***** Input for this task *****
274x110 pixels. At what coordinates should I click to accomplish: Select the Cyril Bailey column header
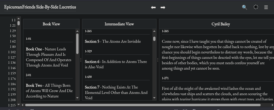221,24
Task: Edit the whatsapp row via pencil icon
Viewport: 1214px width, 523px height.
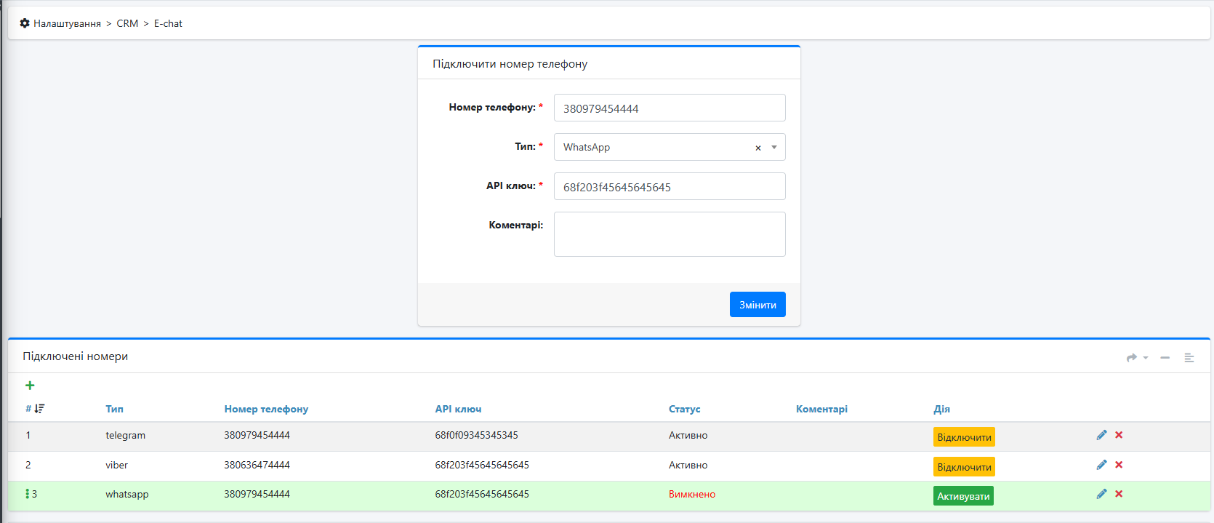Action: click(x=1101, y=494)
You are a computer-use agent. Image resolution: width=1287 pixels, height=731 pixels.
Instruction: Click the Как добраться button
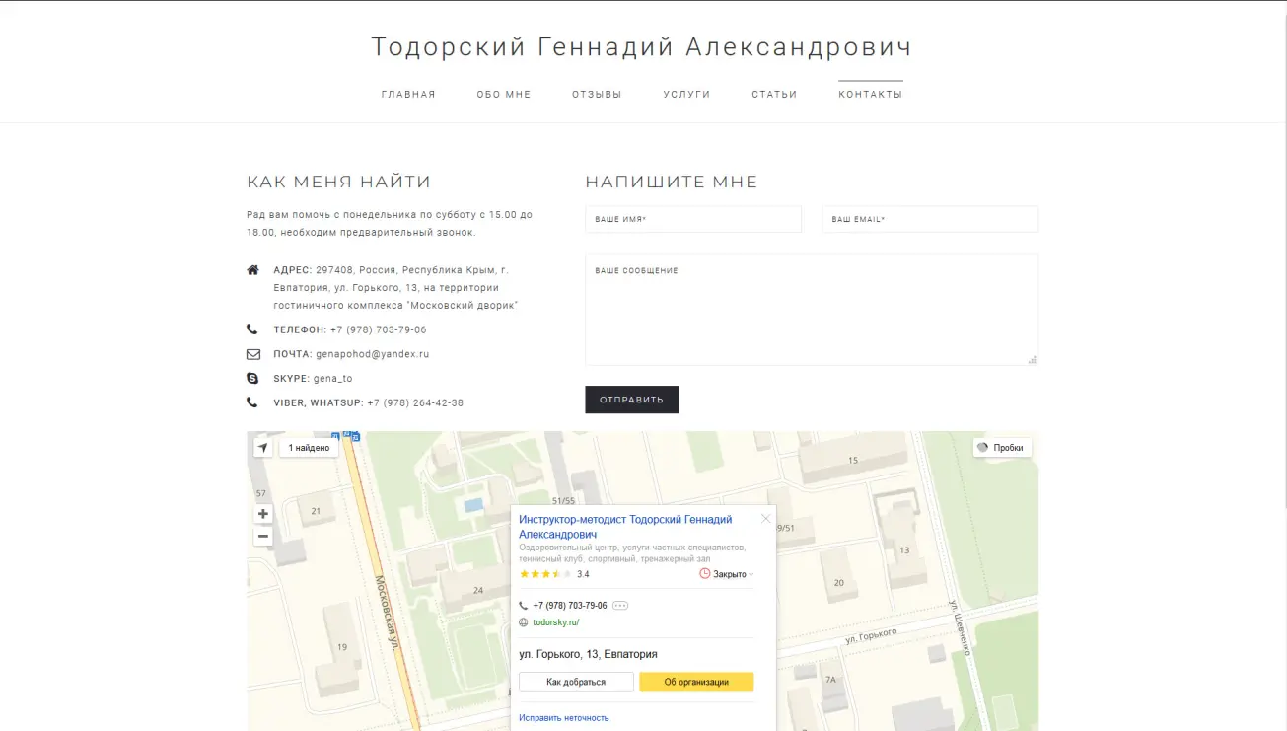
*****
The copy must match each record exactly, apart from the images, which stay out.

274x110 pixels. At what coordinates should I click to accomplish: Select the Cyril Bailey column header
221,24
Task: Edit the whatsapp row via pencil icon
Viewport: 1214px width, 523px height.
Action: click(x=1101, y=494)
You are a computer-use agent. Image resolution: width=1287 pixels, height=731 pixels.
Instruction: Click the Как добраться button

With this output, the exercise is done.